I have a friend who says he is seeking. He has no idea where to begin. Without a particular objection or question, I have little to say. 

Actually, all I thought to do was to quote two pieces of scripture:

God opposes the proud, but gives grace to the humble.

and,

Ask, and it will be given to you; seek, and you will find; knock, and it will be opened to you.

What would you say to a person who says that he is seeking, does not know how to go about seeking, and does not know where to start?

Do you recommend an apologetic work of some kind, prayer (hard when the person doesn't actually believe and has no mediator through which to address God), actually seeking out a pastor, what?


----------



## Scott Bushey (Jan 7, 2007)

I would begin by asking, 'What are you seeking?' If he replies, 'God'. I would then ask, "Why?". Go from there. Hopefully he will answer that he has a problem: "I am unacceptable to God because of my sin. I need to find out what I can do about this."


----------



## Bandguy (Jan 7, 2007)

First, I would say that I have no problem, per say,with the person saying they are seeking. I believe this is actually possible because of the grace of God working in their lives to regenerate their evil souls and to draw them to God.

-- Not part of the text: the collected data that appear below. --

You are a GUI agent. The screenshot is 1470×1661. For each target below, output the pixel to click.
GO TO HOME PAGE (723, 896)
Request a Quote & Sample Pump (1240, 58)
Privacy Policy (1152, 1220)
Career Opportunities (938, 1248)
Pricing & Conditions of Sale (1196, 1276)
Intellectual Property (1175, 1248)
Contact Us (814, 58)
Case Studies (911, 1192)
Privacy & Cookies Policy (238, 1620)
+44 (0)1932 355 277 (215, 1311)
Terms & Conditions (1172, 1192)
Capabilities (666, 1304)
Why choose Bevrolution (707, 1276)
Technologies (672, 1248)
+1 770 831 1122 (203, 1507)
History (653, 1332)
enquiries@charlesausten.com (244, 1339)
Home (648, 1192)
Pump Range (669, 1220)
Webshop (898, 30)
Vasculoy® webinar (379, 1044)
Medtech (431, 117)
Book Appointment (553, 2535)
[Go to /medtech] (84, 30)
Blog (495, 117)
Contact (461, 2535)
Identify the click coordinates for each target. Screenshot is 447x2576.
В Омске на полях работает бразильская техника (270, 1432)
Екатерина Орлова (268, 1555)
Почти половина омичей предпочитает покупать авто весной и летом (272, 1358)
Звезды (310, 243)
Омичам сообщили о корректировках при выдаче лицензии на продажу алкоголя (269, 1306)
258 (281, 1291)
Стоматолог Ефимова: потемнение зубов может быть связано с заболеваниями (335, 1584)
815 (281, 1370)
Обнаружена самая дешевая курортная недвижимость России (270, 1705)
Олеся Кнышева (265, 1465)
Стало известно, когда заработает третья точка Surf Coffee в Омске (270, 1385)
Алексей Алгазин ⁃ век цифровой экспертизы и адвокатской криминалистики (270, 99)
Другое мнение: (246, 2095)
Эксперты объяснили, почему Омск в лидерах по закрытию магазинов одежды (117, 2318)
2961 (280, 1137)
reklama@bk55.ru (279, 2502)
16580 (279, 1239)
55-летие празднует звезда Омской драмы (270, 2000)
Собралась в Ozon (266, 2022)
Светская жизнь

That being said, I would probably ask them what they were seeking, why they were seeking it, and where they are seeking. These would be questions to ask them to bring them to the Gospel. I would then present the Gospel to them and allow God to draw them to himself through his Word.


----------



## Herald (Jan 7, 2007)

Matthew - who knows what this friend of yours is seeking? Many people reach waypoints in their life where they are seeking answers. If simply seeking was a guaranteed precursor to repentance and faith in Christ that would be great. The reality is that seeking is not akin to faith. As long as your friend allows I would preach Christ to Him. I would implore him to sit under the teaching of God's word at your church. I am not saying reading a good apologetic work is worthless, but I since it is the gospel that contains the words of life, that is what I would proclaim to Him. Books, CD's and DVD's are wonderful tools but they can actually take a persons attention off the gospel. Make the gospel the central focus of your discussion with your friend as long as he is willing to listen.


----------



## Bandguy (Jan 7, 2007)

Scott Bushey said:


> I would begin by asking, 'What are you seeking?' If he replies, 'God'. I would then ask, "Why?". Go from there. Hopefully he will answer that he has a problem: "I am unacceptable to God because of my sin. I need to find out what I can do about this."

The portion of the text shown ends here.